- **How to complete this task**
Reproduce the section of the listing that begins at the line containing "Given: Click the TC4 committee link" and finishes at the line containing "Given: Click the Expedia logo". Include both end lines and nothing beyond them.

- **Extracted material**

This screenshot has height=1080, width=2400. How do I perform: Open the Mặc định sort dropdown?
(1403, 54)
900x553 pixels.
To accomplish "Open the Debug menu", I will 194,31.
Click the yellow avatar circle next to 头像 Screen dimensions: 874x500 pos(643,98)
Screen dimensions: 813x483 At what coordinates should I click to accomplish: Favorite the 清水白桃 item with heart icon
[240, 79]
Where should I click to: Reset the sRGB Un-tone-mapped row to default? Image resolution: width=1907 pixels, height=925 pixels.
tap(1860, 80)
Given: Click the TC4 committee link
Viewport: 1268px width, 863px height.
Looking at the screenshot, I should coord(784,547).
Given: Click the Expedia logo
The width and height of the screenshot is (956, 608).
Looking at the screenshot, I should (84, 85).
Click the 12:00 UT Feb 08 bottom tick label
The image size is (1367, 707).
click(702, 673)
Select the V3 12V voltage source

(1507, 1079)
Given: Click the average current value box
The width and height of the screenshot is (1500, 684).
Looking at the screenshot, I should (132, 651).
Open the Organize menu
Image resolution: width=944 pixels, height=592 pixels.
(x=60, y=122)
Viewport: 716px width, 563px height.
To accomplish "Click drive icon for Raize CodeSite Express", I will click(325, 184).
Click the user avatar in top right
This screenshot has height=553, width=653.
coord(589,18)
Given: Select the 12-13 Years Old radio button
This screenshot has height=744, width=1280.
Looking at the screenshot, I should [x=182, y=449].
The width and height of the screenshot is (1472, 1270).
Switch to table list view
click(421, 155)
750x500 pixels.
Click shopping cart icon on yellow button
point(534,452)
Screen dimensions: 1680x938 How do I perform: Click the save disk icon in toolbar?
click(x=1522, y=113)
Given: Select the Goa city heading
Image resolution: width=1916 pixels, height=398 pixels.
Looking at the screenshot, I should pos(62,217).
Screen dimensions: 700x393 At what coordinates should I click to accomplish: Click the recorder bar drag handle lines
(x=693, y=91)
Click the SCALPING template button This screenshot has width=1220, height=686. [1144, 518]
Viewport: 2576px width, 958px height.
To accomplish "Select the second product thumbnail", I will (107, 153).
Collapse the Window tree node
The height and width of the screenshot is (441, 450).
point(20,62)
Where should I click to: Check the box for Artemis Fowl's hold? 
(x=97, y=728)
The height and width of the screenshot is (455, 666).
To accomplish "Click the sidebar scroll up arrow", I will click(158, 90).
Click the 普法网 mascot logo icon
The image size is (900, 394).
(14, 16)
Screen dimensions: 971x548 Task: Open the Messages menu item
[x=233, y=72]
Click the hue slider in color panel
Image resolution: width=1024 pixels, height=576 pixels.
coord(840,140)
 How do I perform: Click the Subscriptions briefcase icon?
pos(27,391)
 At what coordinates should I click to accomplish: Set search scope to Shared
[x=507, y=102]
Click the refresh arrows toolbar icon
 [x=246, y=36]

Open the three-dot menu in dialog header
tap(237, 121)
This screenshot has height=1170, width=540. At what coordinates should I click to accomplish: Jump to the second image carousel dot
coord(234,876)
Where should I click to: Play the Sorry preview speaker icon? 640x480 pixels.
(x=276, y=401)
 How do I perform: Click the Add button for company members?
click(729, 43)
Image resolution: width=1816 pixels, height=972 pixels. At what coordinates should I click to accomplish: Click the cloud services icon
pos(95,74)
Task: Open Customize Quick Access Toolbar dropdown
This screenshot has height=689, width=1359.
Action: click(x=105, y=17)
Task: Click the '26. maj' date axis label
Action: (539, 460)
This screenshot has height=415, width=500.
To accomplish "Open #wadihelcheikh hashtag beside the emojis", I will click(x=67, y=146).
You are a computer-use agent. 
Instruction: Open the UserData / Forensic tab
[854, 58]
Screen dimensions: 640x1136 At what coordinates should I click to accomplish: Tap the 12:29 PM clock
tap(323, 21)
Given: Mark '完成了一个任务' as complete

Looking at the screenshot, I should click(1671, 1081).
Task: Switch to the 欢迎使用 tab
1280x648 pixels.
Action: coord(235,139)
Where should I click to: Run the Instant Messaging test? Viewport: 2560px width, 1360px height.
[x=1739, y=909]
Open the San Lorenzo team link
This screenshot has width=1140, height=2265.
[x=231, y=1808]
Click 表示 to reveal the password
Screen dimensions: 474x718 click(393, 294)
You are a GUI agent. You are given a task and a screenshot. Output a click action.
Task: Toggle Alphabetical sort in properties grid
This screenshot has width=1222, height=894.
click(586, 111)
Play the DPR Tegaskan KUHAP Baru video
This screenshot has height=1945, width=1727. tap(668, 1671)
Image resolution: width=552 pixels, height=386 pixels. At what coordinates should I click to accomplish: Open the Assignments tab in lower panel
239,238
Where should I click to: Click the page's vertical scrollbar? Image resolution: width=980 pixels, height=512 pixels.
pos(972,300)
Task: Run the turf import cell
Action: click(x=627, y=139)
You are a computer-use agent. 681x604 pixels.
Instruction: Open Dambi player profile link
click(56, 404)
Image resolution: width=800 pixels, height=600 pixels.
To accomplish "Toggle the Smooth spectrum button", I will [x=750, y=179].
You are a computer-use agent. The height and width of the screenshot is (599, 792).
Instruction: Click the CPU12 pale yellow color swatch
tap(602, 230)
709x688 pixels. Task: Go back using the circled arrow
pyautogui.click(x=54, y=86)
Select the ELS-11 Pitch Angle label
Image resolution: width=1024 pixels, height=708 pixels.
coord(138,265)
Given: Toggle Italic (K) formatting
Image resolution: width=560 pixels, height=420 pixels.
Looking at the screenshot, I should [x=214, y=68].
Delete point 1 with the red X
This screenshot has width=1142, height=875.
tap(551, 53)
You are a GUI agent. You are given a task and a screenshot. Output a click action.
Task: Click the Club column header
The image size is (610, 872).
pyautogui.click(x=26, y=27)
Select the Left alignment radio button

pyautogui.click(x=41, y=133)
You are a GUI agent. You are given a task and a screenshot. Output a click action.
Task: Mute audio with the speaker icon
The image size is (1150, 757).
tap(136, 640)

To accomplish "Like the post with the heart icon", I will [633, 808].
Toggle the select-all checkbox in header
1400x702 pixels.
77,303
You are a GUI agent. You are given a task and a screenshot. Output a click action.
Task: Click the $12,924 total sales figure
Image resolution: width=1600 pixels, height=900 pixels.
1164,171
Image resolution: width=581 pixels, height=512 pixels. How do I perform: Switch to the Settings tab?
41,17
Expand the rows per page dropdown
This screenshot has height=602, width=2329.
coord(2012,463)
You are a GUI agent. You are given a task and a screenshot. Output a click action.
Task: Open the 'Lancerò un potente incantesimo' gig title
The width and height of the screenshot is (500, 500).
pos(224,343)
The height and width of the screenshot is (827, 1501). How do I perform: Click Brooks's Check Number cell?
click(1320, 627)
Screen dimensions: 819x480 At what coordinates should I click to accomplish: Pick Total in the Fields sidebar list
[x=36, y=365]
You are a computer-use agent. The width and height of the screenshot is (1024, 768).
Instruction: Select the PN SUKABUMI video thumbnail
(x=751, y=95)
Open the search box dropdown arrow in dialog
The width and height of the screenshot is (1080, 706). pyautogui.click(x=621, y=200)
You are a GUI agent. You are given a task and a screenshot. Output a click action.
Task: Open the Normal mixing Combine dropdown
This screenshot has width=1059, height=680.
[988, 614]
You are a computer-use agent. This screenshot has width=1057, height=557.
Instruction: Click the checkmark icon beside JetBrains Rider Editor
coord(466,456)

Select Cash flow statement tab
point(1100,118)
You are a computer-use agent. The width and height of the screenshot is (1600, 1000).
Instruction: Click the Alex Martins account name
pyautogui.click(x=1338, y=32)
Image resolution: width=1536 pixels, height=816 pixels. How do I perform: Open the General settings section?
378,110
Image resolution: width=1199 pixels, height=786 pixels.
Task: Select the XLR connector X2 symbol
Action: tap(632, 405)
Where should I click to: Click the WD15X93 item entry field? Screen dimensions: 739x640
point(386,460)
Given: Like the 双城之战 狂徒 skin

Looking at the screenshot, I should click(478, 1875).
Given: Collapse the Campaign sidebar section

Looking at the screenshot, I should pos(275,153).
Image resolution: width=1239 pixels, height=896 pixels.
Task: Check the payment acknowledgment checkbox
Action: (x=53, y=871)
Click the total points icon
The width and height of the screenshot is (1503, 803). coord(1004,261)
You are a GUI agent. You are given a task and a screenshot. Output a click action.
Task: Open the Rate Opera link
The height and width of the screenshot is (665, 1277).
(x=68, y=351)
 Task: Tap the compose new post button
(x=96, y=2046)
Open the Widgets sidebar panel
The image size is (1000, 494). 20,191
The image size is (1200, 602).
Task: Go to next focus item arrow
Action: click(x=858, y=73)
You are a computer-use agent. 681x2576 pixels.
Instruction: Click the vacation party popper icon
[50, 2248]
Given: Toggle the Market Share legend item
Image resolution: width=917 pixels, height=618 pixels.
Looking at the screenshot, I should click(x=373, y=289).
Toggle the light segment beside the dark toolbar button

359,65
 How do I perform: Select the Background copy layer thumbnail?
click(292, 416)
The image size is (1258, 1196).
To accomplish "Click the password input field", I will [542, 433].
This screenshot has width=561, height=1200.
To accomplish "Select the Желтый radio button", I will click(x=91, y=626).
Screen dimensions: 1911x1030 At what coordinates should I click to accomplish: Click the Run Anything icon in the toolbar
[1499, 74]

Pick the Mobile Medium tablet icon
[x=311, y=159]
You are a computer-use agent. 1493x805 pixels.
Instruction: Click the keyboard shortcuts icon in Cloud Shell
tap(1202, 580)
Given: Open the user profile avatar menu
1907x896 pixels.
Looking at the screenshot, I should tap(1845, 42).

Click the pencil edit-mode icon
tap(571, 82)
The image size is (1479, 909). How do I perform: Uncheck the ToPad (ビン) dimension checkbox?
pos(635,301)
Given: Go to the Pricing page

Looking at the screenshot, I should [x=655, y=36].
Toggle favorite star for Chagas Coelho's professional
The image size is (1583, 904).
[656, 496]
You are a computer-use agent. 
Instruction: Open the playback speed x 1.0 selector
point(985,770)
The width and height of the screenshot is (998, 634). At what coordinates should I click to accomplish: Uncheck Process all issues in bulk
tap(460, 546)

- **Task output**
Given: Click the TC4 committee link
Viewport: 1268px width, 863px height.
Looking at the screenshot, I should coord(784,547).
Given: Click the Expedia logo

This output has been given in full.